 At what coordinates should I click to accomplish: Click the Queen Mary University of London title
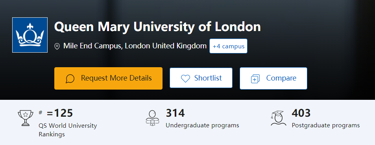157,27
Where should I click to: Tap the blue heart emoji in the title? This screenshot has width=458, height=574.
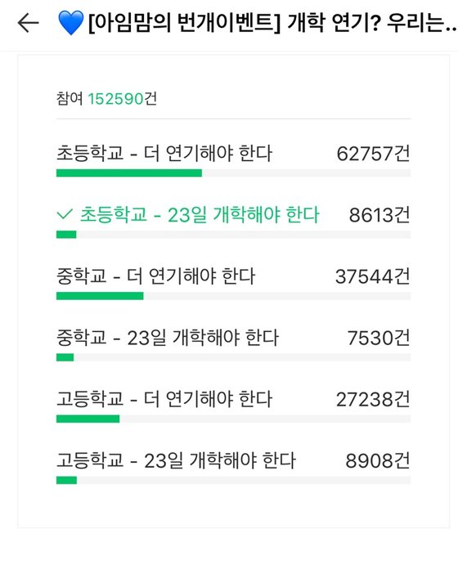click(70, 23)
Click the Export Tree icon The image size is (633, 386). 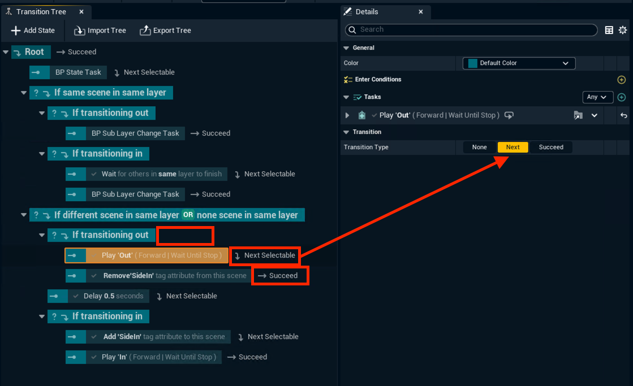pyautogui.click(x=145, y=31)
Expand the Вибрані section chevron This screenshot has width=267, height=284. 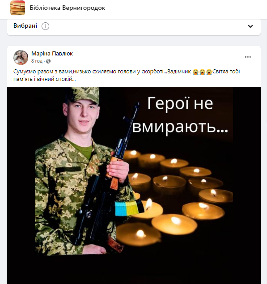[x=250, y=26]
================
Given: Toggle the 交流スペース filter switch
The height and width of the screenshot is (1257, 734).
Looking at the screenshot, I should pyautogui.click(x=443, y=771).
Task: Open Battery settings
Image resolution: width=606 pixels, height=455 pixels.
================
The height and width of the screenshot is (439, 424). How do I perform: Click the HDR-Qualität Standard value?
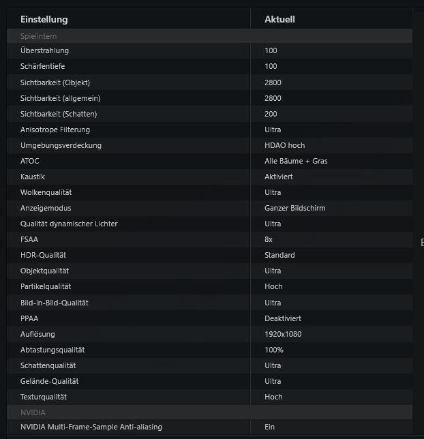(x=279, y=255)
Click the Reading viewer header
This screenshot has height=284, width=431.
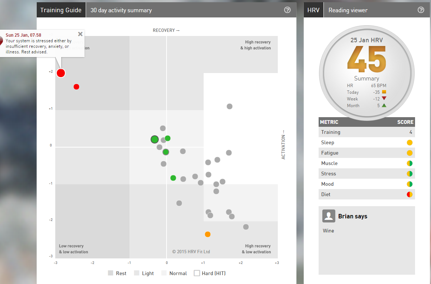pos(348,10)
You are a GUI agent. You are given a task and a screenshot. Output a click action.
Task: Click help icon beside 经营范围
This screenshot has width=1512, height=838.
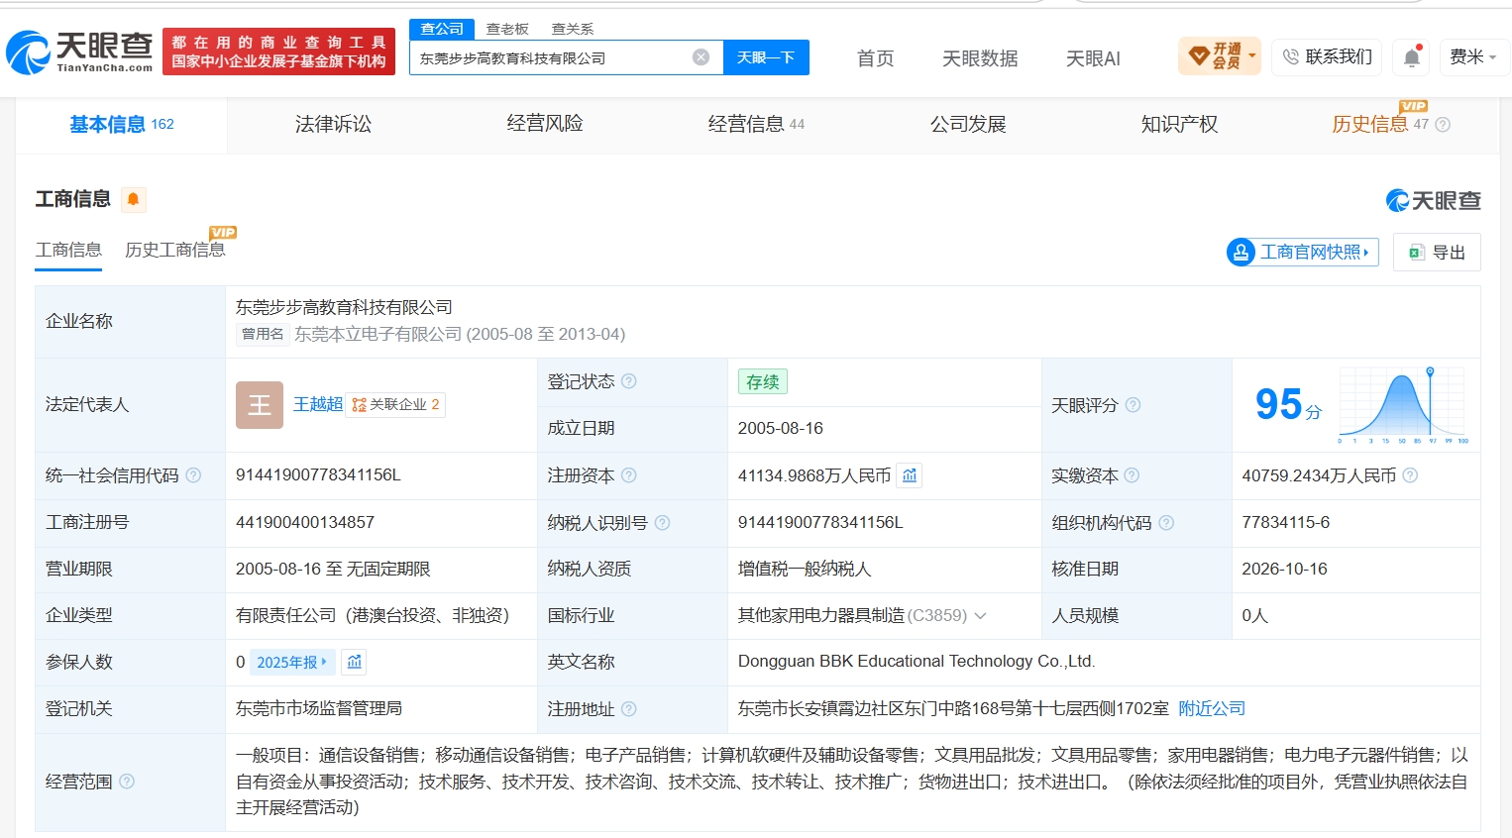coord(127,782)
================
Work instruction: Give back precisely the lines above that start at the line containing "The height and width of the screenshot is (1257, 734)." and end at the line containing "Image resolution: width=606", inclusive. No other lines belong in the output.

Answer for the task:
The height and width of the screenshot is (1257, 734).
Looking at the screenshot, I should pyautogui.click(x=443, y=771).
Task: Open Battery settings
Image resolution: width=606 pixels, height=455 pixels.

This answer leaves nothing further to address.